The check is implemented by repeatedly querying system tables for the schema version reported by each node, until they all converge to the same value. If that doesn’t happen within a given timeout, the driver will give up waiting. The default timeout is 10 seconds, it can be customized when building your cluster:

Cluster cluster = Cluster.builder()
    .addContactPoint("127.0.0.1")
    .withMaxSchemaAgreementWaitSeconds(20)
    .build();

After executing a statement, you can check whether schema agreement was successful or timed out:

ResultSet rs = session.execute("CREATE TABLE...");
if (rs.getExecutionInfo().isSchemaInAgreement()) {
    // schema is in agreement
} else {
    // schema agreement timed out
}

You can also perform an on-demand check at any time:

if (cluster.getMetadata().checkSchemaAgreement()) {
    // schema is in agreement
} else {
    // schema is not in agreement
}

The on-demand check does not retry, it only queries system tables once (so maxSchemaAgreementWaitSeconds does not apply). If you need retries, you’ll have to schedule them yourself (for example with a custom executor).

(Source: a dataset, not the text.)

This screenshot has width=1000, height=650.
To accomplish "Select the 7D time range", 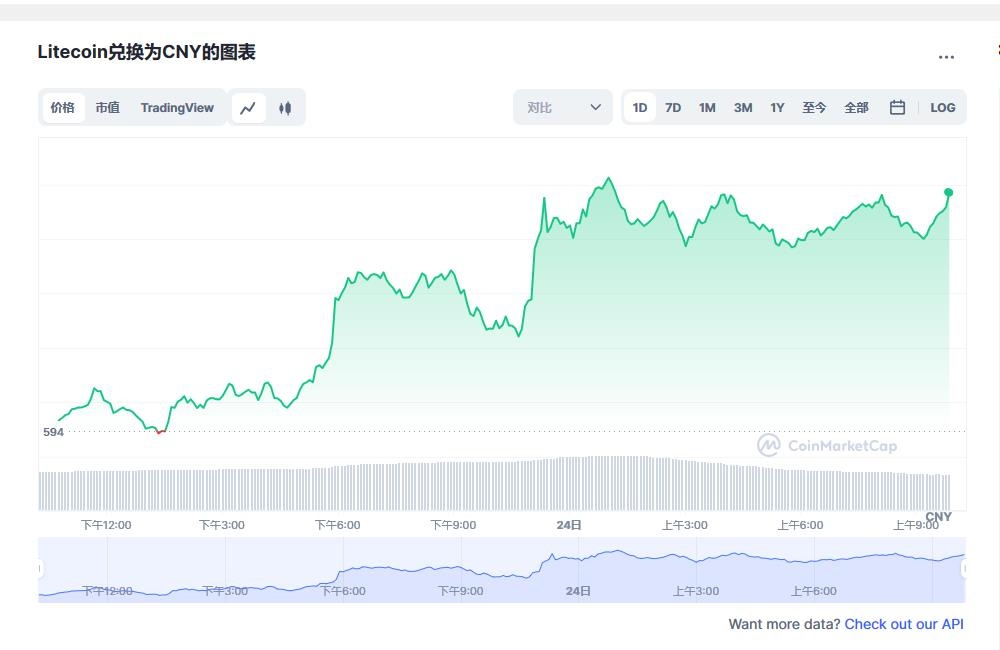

Check out the API docs for the features in this section:

Token metadata

This feature is probably of less interest to regular driver users, but it will be useful if you’re writing an analytics client on top of the driver.

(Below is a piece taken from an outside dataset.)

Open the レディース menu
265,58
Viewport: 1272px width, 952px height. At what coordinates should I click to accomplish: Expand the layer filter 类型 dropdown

Metadata exposes a number of methods to manipulate tokens and ranges: getTokenRanges(), getTokenRanges(String keyspace, Host host), getReplicas(String keyspace, TokenRange range), newToken(String) and newTokenRange(Token start, Token end).

TokenRange provides various operations on ranges (splitting, merging, etc.).

Each host exposes its primary tokens as getTokens().

Finally, you can inject tokens in CQL queries with BoundStatement#setToken, and retrieve them from results with Row#getToken and Row#getPartitionKeyToken.

As an example, here is how you could compute the splits to partition a job (pseudocode):

metadata = cluster.getMetadata()
for range : metadata.getTokenRanges() {
    hosts = metadata.getReplicas(keyspace, range)
    int n = estimateNumberOfSplits() // more on that below
    for split : range.splitEvenly(n)
        // pick a host to process split
}

For estimateNumberOfSplits, you need a way to estimate the total number of partition keys (this is what analytics clients would traditionally do with the Thrift operation describe_splits_ex). Starting with Cassandra 2.1.5, this information is available in a system table (see CASSANDRA-7688).